__EXERCISE BRIEF__:
The answer should be an exact repeat of the stretch of material below from the line containing "Image resolution: width=1904, height=1937." through the line containing "Csr Veneto 2023-2027: bandi".

── RAW DATA ──

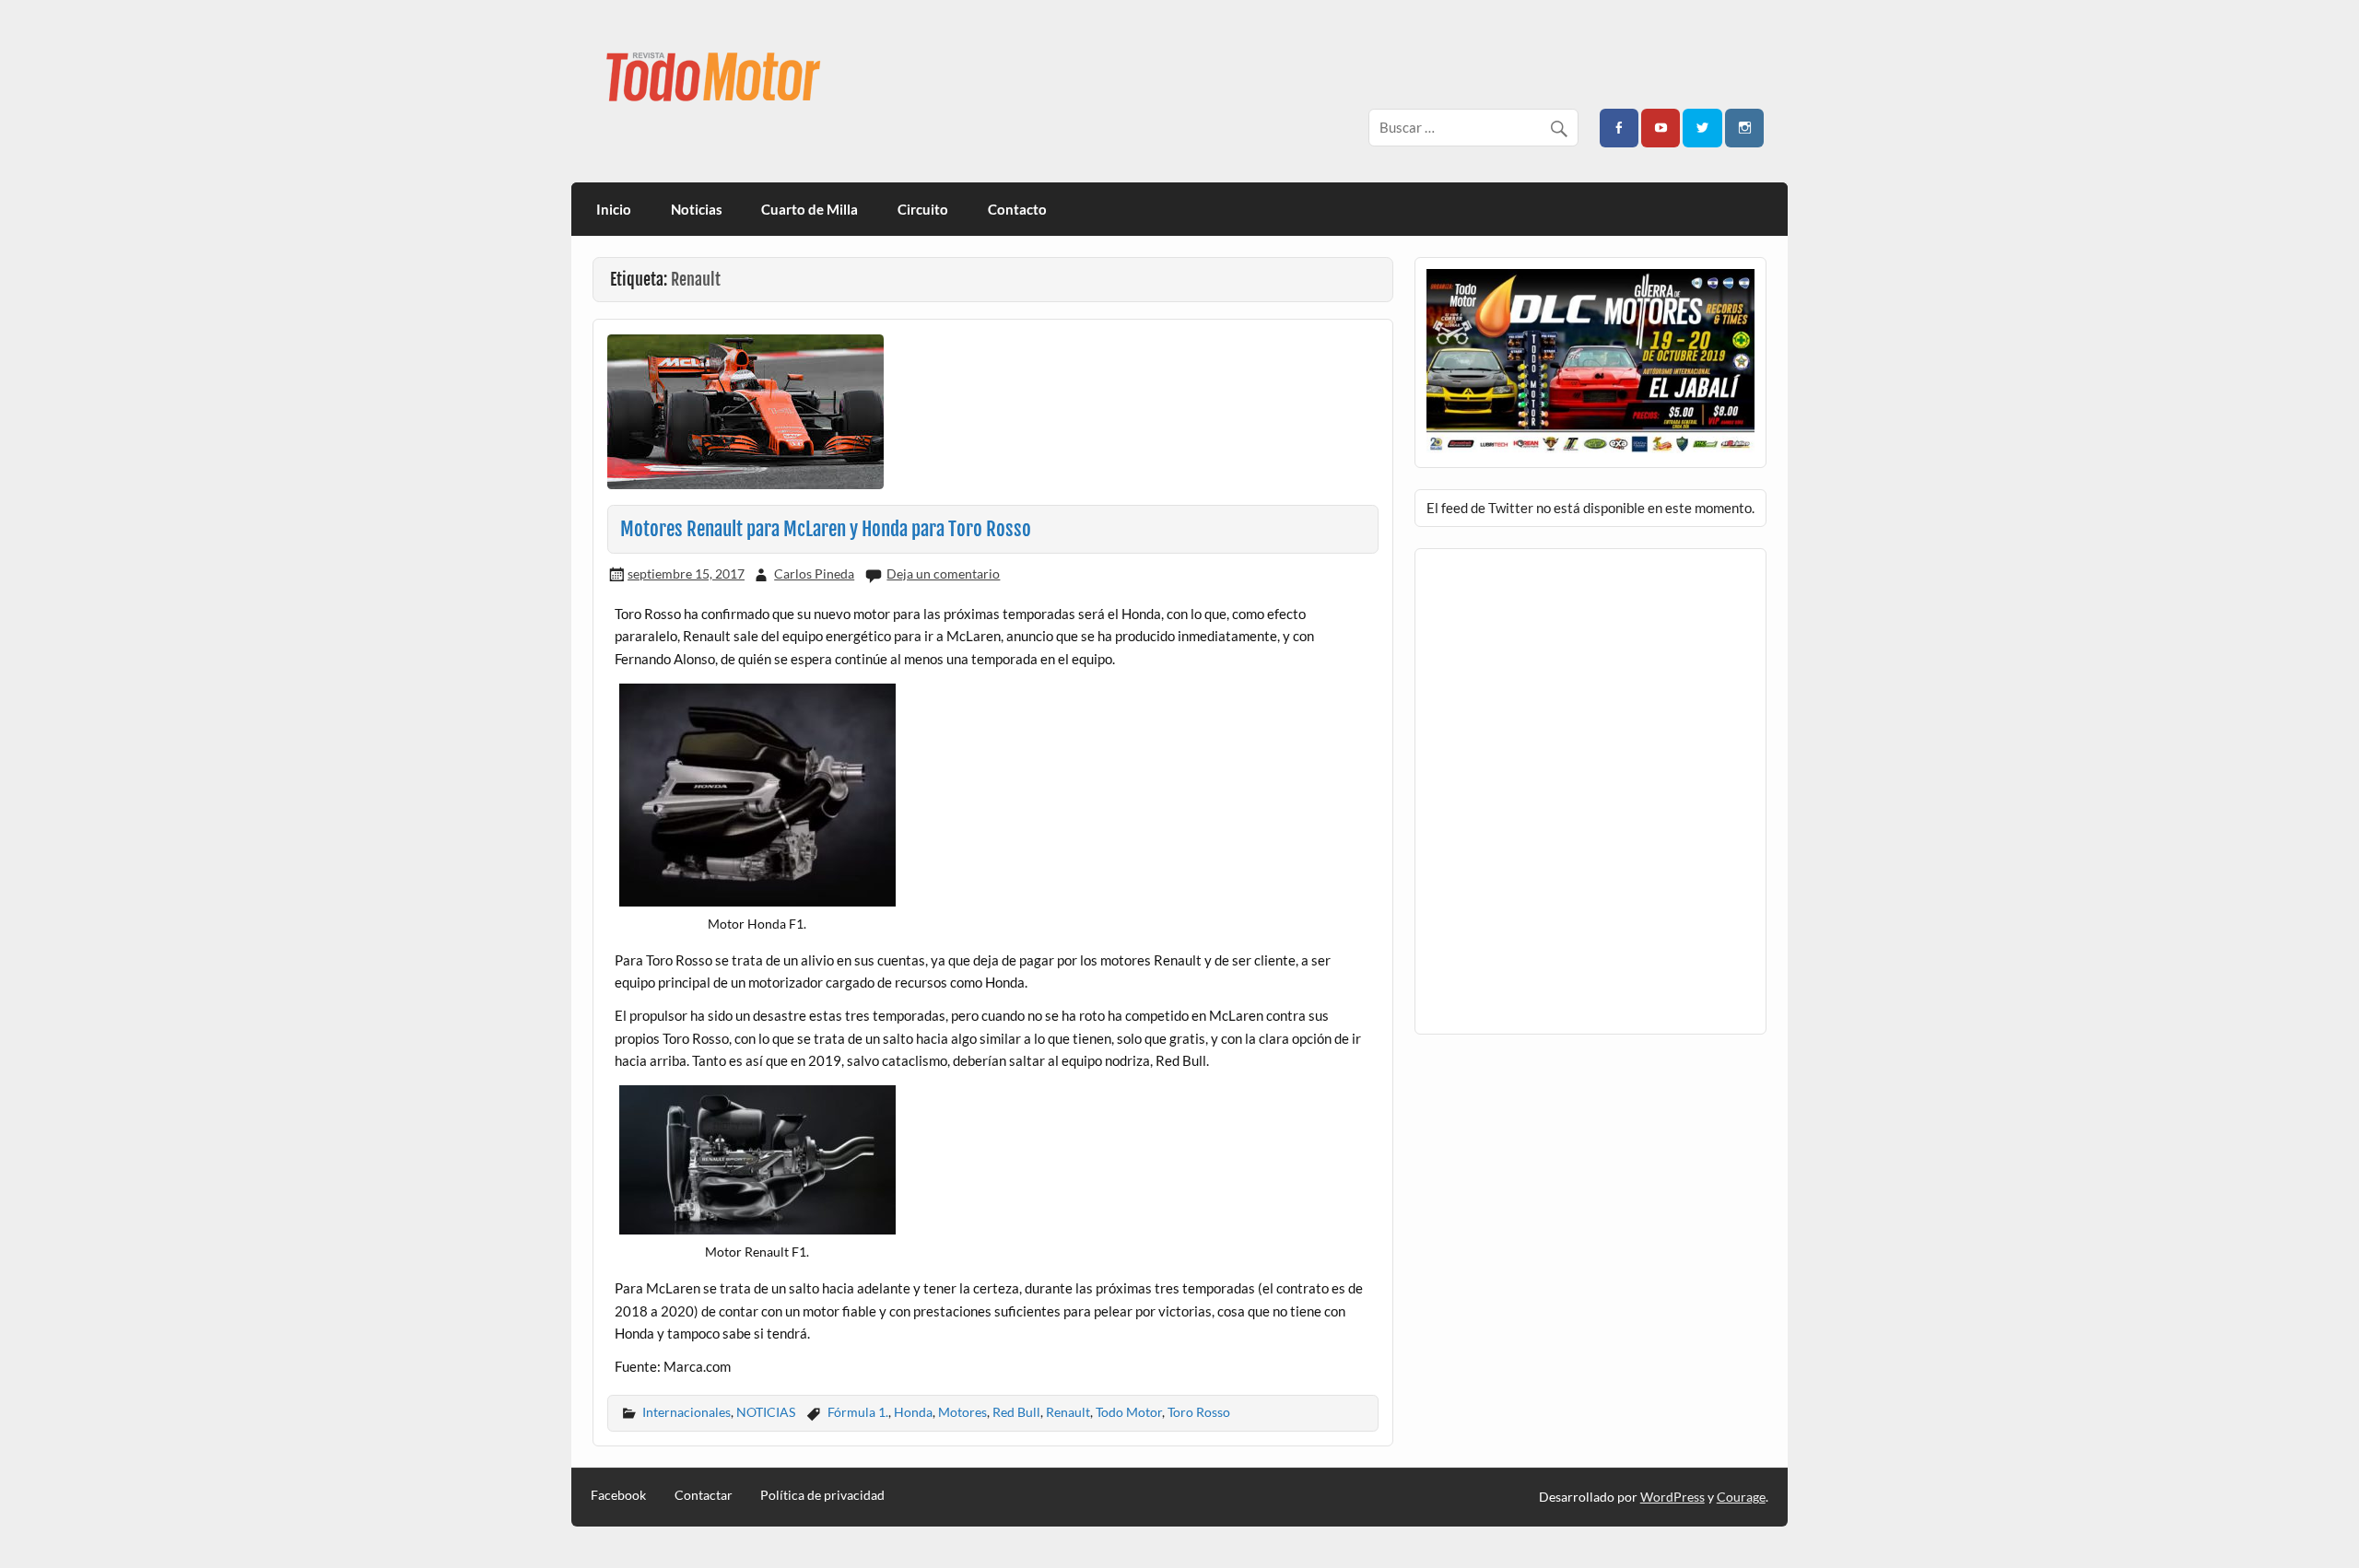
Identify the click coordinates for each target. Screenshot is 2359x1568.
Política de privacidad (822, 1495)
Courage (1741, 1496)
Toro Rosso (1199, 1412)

───
── RAW DATA ──

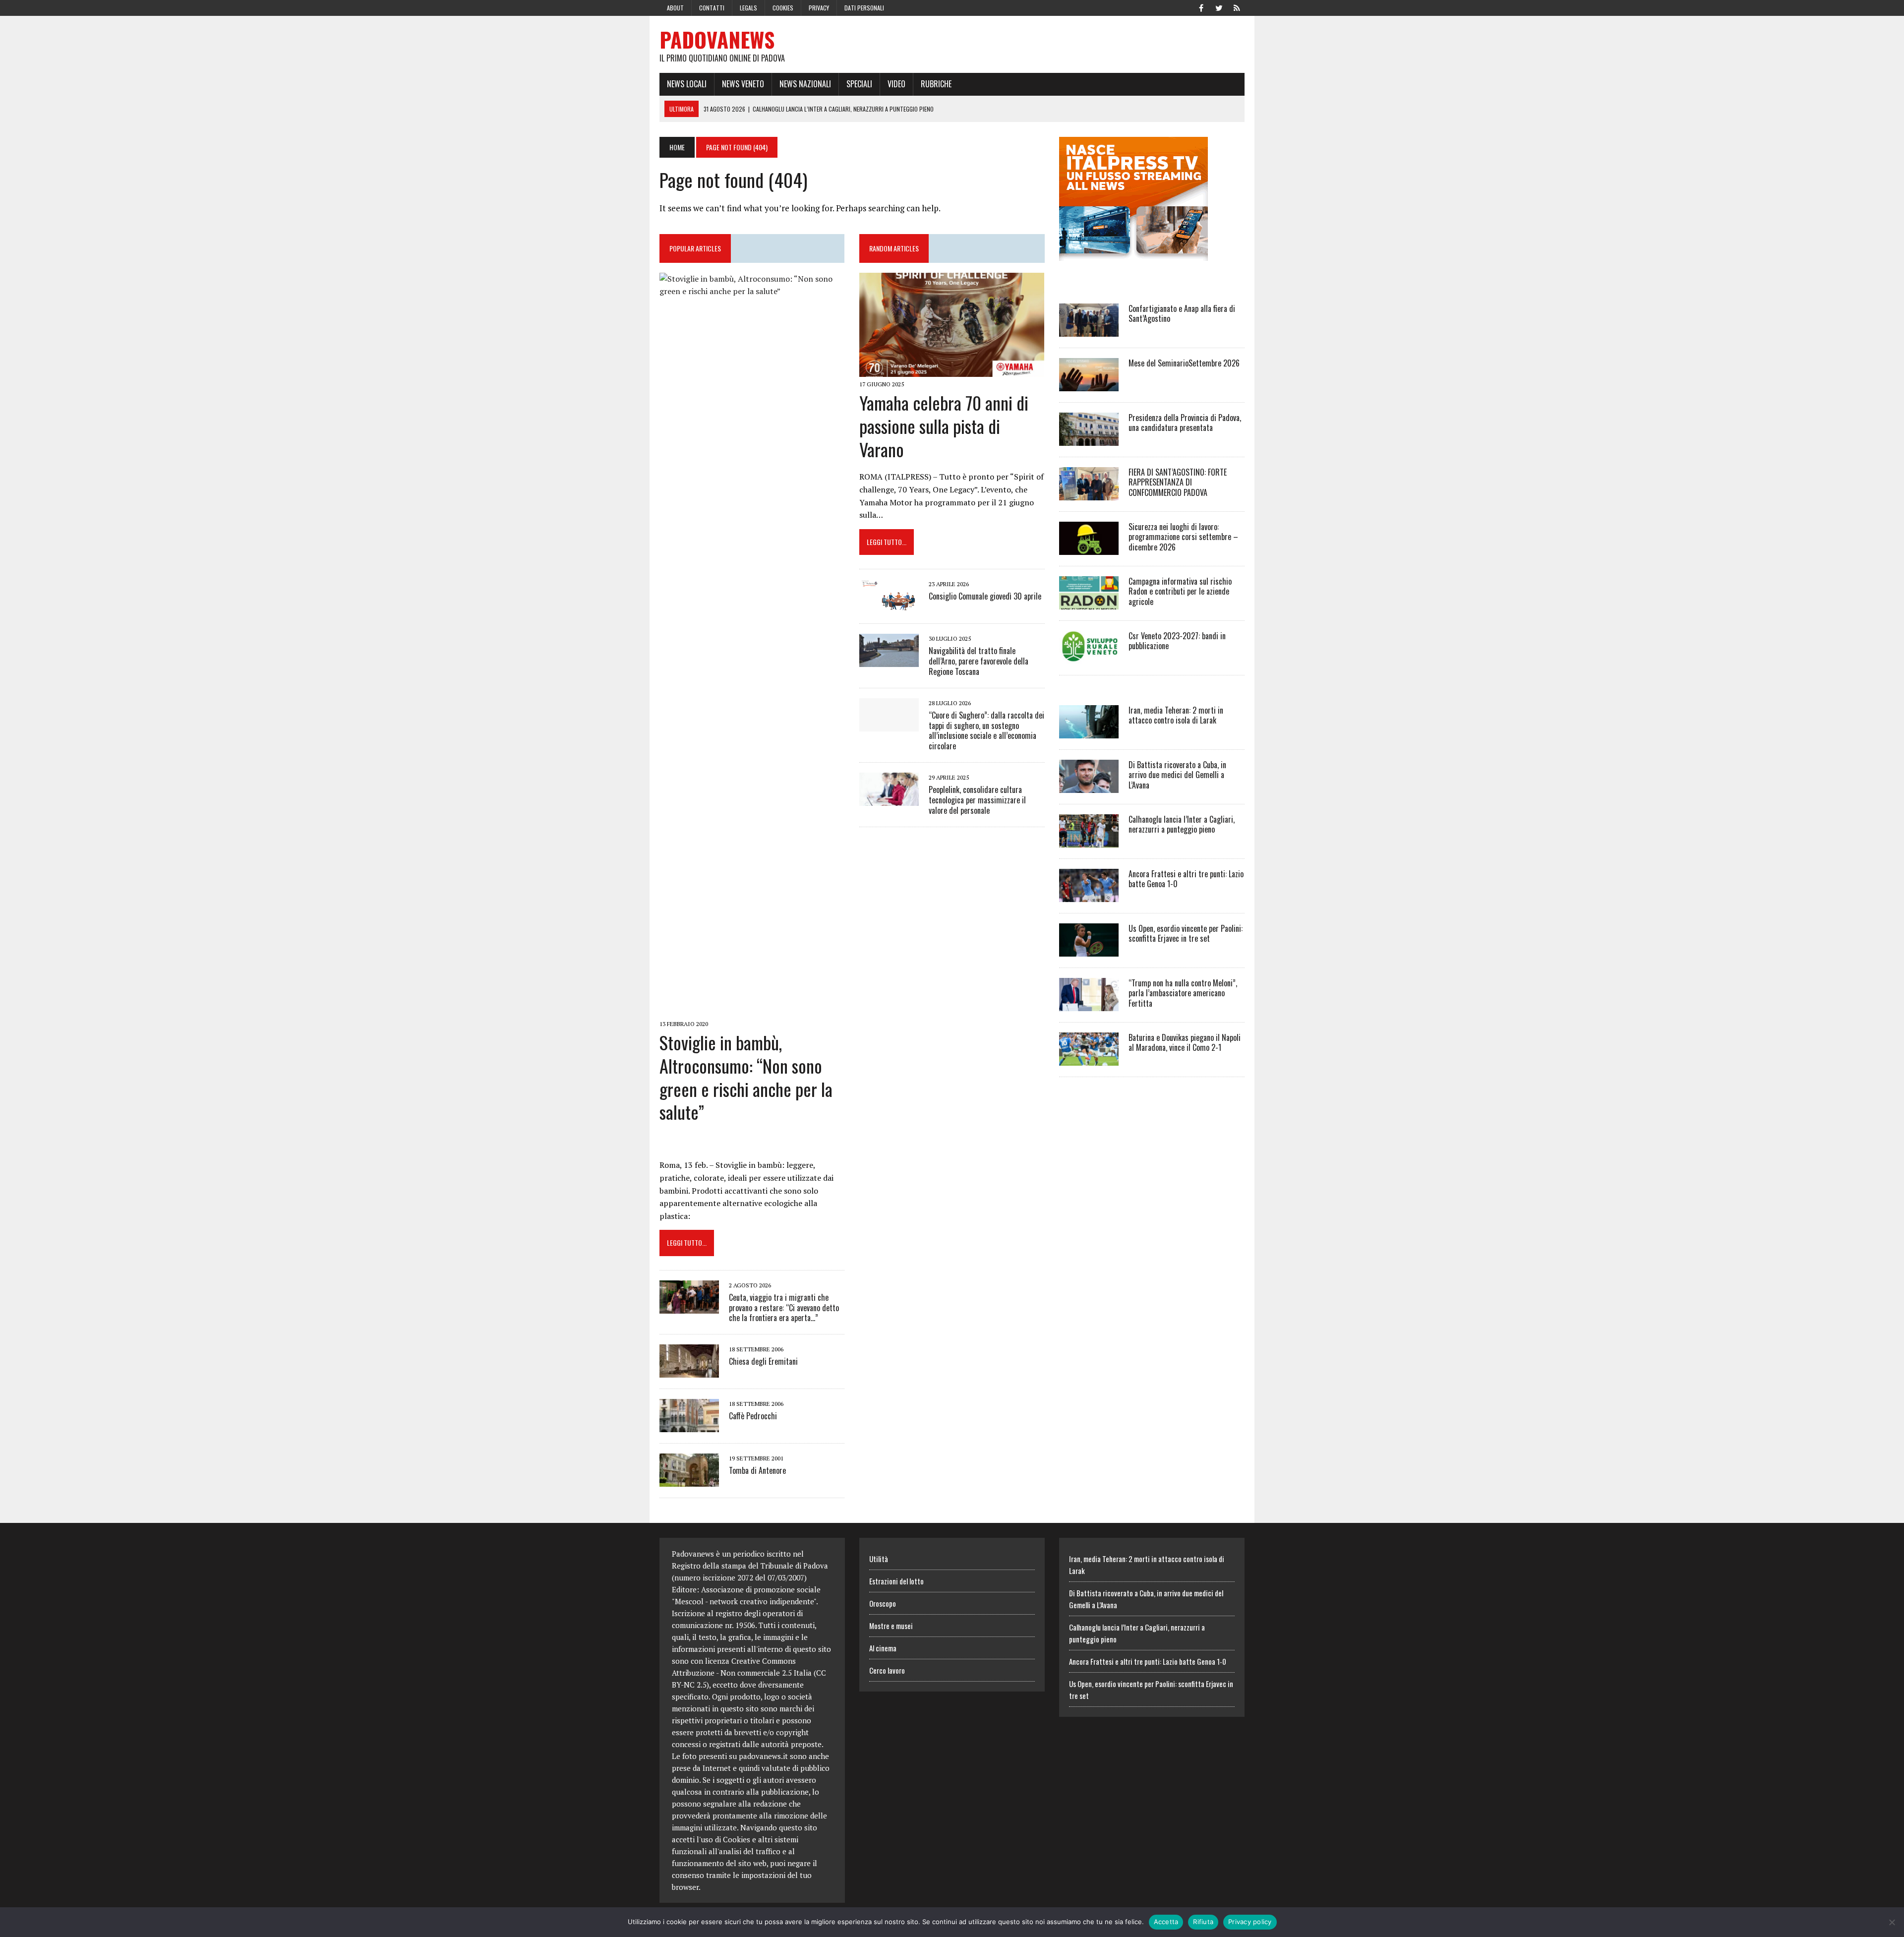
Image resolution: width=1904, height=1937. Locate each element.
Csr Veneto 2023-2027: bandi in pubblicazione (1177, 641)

───

__RESPONSE__:
Image resolution: width=1904, height=1937. Locate each element.
Csr Veneto 2023-2027: bandi in pubblicazione (1177, 641)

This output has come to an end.